INPUT RECORDS |
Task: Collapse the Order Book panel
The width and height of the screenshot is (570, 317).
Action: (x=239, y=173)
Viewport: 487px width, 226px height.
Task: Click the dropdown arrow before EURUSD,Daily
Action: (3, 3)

GOAL | Update the data above by replacing "Order Book" with "Trade History" wherever it occurs, keeping every other line as it is.

SOLUTION BELOW |
Task: Collapse the Trade History panel
The width and height of the screenshot is (570, 317).
Action: (x=239, y=173)
Viewport: 487px width, 226px height.
Task: Click the dropdown arrow before EURUSD,Daily
Action: (3, 3)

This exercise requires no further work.